Information to act on
The aim is to provide fish farmers with real-time insight, history and trends that make it possible to identify where and when risk is building up, and to act before it becomes an incident.
Searas says that its existing data platform already shows relationships between TIC, CO2, pH, salinity and temperature. This provides a better understanding of, among other things, degassing and carbon buffering in the system.
In the same data base, high-resolution measurements can also reveal where hydrogen sulphide begins to build up, how much is removed through degassing, and where stagnation areas occur in the plant.
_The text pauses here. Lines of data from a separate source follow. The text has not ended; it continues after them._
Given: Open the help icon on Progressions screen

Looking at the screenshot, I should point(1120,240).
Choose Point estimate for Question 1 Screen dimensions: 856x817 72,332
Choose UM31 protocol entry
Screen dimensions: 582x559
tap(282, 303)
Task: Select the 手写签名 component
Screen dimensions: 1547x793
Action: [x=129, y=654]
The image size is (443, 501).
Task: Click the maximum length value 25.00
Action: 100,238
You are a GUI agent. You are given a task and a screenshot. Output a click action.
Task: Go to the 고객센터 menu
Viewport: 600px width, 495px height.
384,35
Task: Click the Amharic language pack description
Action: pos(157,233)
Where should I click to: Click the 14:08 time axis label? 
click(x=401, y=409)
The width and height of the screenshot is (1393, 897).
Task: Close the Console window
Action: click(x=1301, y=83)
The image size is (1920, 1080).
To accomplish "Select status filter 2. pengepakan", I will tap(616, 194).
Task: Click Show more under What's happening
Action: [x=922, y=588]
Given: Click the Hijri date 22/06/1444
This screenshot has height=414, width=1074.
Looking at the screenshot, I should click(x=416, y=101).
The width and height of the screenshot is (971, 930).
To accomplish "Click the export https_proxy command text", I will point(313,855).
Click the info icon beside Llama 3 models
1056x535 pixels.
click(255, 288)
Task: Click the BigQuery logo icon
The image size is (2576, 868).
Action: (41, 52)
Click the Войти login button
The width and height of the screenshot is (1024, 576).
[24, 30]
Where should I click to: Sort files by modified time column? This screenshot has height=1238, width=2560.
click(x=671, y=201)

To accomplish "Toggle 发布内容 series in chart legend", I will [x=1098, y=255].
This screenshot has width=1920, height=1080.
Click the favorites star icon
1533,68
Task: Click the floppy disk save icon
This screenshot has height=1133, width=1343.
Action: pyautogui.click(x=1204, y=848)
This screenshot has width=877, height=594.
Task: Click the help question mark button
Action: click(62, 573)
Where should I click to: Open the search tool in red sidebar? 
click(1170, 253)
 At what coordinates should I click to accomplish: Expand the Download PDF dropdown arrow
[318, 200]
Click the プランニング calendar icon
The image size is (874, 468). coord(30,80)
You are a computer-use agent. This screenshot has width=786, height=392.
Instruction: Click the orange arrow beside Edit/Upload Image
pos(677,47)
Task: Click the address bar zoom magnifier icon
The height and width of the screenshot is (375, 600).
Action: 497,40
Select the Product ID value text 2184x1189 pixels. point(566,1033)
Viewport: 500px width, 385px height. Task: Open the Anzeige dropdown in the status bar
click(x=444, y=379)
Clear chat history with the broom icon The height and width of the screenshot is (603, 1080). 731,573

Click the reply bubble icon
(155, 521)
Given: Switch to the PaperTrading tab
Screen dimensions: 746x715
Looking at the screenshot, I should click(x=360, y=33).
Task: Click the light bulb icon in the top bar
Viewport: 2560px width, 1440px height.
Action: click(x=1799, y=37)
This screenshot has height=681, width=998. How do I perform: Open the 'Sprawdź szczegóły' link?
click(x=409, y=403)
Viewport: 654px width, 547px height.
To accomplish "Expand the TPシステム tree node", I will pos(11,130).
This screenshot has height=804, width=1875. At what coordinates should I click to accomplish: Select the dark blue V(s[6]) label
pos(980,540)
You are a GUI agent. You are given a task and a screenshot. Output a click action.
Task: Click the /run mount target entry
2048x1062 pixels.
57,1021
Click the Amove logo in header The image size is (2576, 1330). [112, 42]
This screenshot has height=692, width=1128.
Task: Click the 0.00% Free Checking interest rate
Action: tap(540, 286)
The project also includes developing practical operating procedures to make the solution operational: thresholds/alarms and a framework for how risk should be handled in operations (action plans and protocols).
Sea water and fresh water
Baring Farsund operates a seawater OptiRAS facility delivered by Searas subsidiary Optiras, is contributing operational experience, production data, and operational input to the project. The project team includes, among others, Baring Farsund production manager Bjarte Sævareid and head of fish health Emil Høyesen.
Mowi is providing data from a RAS facility that uses freshwater.
Bjarte Sævareid at Baring Farsund said: “For us, this is about operational reliability. If we can see TIC building up early, we have a better basis for managing degassing and preventing stress and unwanted incidents - especially when the load is high.”